You put on Prokofiev. Romeo and Juliet.

He has too few memories and you have too many and the irony is killing you. Metaphorically.

He sits backwards on one of your kitchen chairs, arms folded over the back, silver on black, and you cut his hair. Matted lumps fall to the ground. You say, “Who are you, James?”

He says, “Someone who kills people.”

He says, “Someone who likes the color green.”

He says, “Someone who likes killing people,” and you recognize this as a core truth, an ugly pillar upon which to build an identity. He says it with disgust but he also says it with belief. You remember your own core truths. _I am a survivor. I am a believer._

“I'm not the captain's Bucky. I'm not even your James.”

“I know.”

He says, “Why are you helping me?”

You touch the arrow necklace and say, “Because someone once helped me.”
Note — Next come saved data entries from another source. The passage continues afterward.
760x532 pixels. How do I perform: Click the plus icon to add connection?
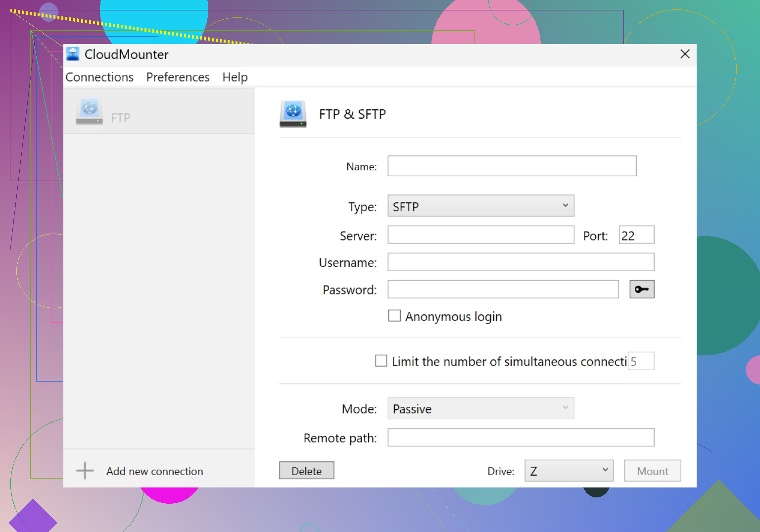[x=85, y=471]
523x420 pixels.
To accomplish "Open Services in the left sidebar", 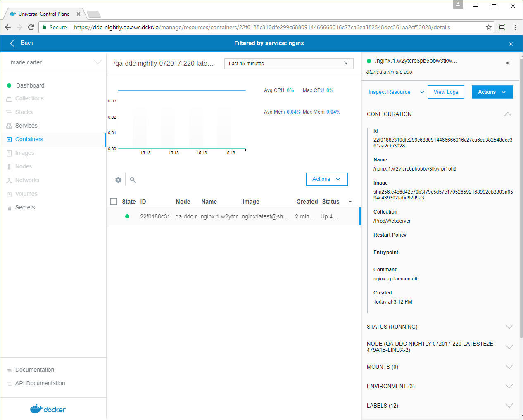I will 26,126.
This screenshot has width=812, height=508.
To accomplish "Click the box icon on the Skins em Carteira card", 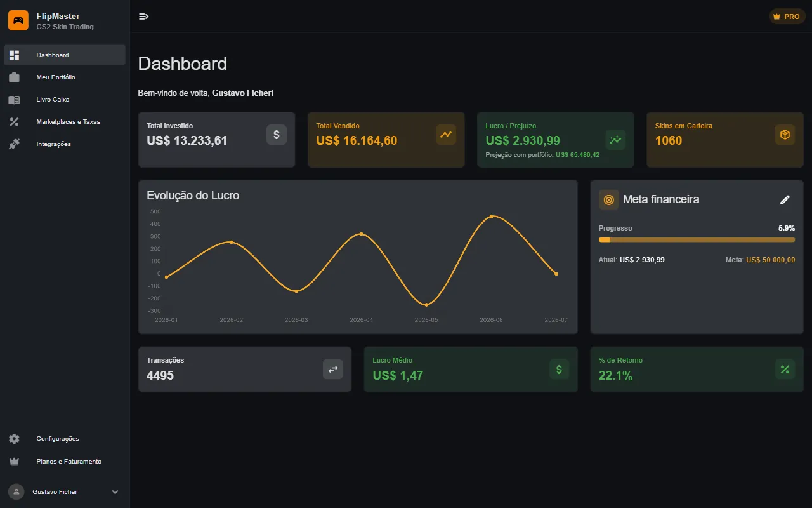I will [785, 135].
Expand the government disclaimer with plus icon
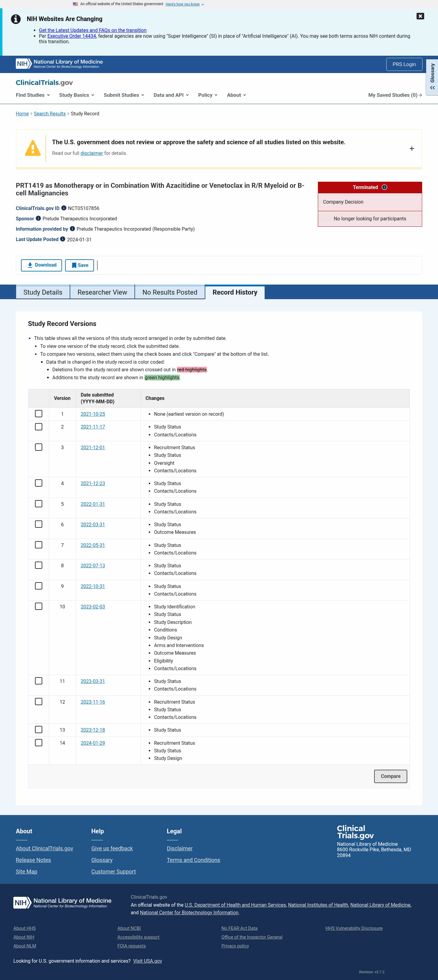Image resolution: width=438 pixels, height=980 pixels. pyautogui.click(x=411, y=148)
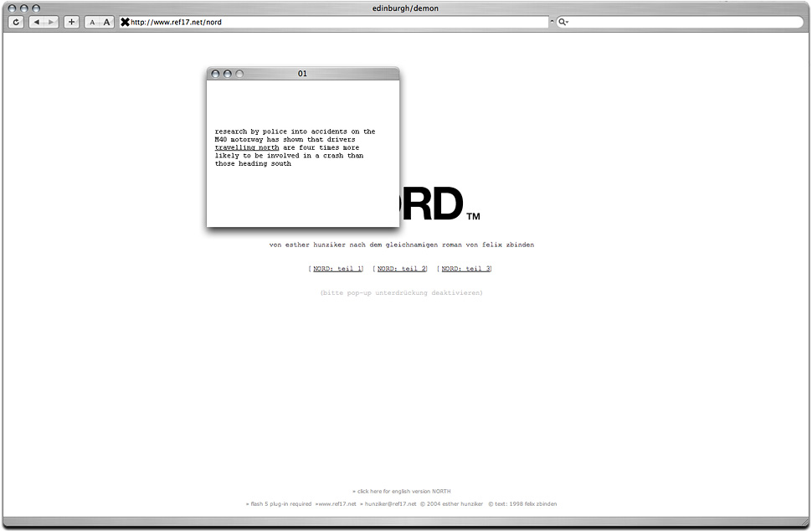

You take the bed and he gets the couch, and you listen until you can hear his breathing even out, and then you fall asleep, and dream it's your nineteenth birthday again; you tell this to James and he kisses you, 'for luck', and then you kiss him back, but did it really happen? It must have; how else would you have known what his body looked like under the jacket?

* * *

 He wakes up and sees you typing. “Telling the hounds where to find me?”

“No.”

“Why not? You're Rogers' friend.”

You blink. “I don't do friends,” you say. “And sometimes the best thing you can do to help someone is to hide the thing they're looking for.”

“You learn that from me?”

“I learned it from myself,” you snap at him, but he's looking at you so wide-eyed. “Tell me why you came to me.”

“Because Captain Rogers is a good person.”

“And we're not.”

“And we're not,” he repeats.

You have an advantage over him. You know every terrible thing he's ever done, and you can guess at the terrible things he's thought. All he knows about you is that your name was Natalia and your thighs around his neck felt familiar. He doesn't know about the fire, about the mercenary work, about Budapest and the horrors you've committed.

He sits in your apartment and works on his arm with your borrowed tools. You sit and watch him. The cold seeps in around the windows, around the spotty insulation in this old building that's still younger than him. There are things you should be doing, but you sit. And watch. This is not how your interrogations usually go. There's nothing for him to tell you, except his hoarded bitterness.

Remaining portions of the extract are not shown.